While this highly individualistic struggle was building toward a climax half a mile west of Little Round Top, Law gave twenty-seven-year-old Colonel William Oates instructions to veer southward with two regiments and flush a troublesome detachment of Union sharpshooters out of some woods at the foot of the steep northwest slope of Round Top. It was done in short order, though not without galling casualties; after which the five hundred survivors continued their uphill charge, scrambling hand over hand around and across huge boulders and through heavy underbrush, to call a halt at last on the lofty summit, panting for breath and wishing fervently that they had not sent their canteens off to be filled just before they received the order to advance.

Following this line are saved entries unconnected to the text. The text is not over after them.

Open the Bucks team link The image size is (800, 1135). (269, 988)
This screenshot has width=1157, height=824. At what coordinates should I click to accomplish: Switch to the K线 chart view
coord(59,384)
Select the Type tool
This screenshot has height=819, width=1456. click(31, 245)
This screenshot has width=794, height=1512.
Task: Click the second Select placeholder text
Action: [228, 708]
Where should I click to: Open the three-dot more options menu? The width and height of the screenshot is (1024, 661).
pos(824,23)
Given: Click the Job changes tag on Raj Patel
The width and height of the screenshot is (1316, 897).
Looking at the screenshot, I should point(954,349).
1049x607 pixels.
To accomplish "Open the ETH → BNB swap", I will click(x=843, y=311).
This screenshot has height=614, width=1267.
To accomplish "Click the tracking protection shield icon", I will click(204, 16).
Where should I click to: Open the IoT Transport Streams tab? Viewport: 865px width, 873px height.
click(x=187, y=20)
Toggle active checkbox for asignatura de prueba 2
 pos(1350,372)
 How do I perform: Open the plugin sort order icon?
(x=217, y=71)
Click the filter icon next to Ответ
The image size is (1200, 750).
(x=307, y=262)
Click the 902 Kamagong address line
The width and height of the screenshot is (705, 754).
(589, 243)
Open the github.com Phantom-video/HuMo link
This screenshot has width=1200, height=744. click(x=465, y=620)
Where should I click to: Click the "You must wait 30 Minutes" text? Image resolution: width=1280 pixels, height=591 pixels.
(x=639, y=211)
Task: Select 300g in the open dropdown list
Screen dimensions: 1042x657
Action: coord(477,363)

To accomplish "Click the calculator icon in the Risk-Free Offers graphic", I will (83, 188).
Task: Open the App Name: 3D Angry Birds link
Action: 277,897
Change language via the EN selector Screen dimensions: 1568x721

Unlike the lower conical hill immediately to the north, which had been cleared of timber in the fall and thus afforded an excellent all-round view of the countryside, this tallest of all the heights in Adams County—sometimes called Sugarloaf by the natives—was heavily wooded from base to crown, a condition detracting considerably from its tactical usefulness. Through the trees due north, however, just over a hundred feet below and less than half a beeline mile away, Oates could see the barren, craggy dome of Little Round Top, deserted except for a handful of enemy signalmen busily wagging their long-handled flags, while off to the left, on lower ground, smoke boiled furiously out of the rocks where the fight for the Devil’s Den was raging at the tip of the left arm of the spraddled V drawn by Sickles, its apex in the Peach Orchard and its right arm extended for the better part of a mile up the Emmitsburg Road, south and west of the main Federal position along the upper end of Cemetery Ridge and on the dominant heights to the north and east, bend and barb of the fishhook Meade had chosen to defend. All this lay before and below the young Alabama colonel, who continued to look it over while his troops were catching their breath on the crest of Round Top. Victory seemed as clear to him, in his mind’s eye, as the town of Gettysburg itself, which he could see through the drifting smoke, and the green fields rolling northward out of sight. He believed that with his present force he
could hold this hilltop stronghold against the whole Yankee army, if necessary, so steep were the approaches on all sides, and if a battery of rifled guns could somehow be manhandled up here, piece by piece and part by part if need be, not a cranny of Meade’s fishhook line would be tenable any longer than it would take a detail of axmen to clear a narrow field of fire. So he believed. But just then a courier arrived from Law with instructions for him to push on and capture Little Round Top. Oates protested briefly, to no avail, then got his parched and weary men to their feet—feet that had covered no less than thirty miles of road and mountainside since 3 o’clock that morning at New Guilford—and started them down the northern face of Round Top, intent on carrying out the order.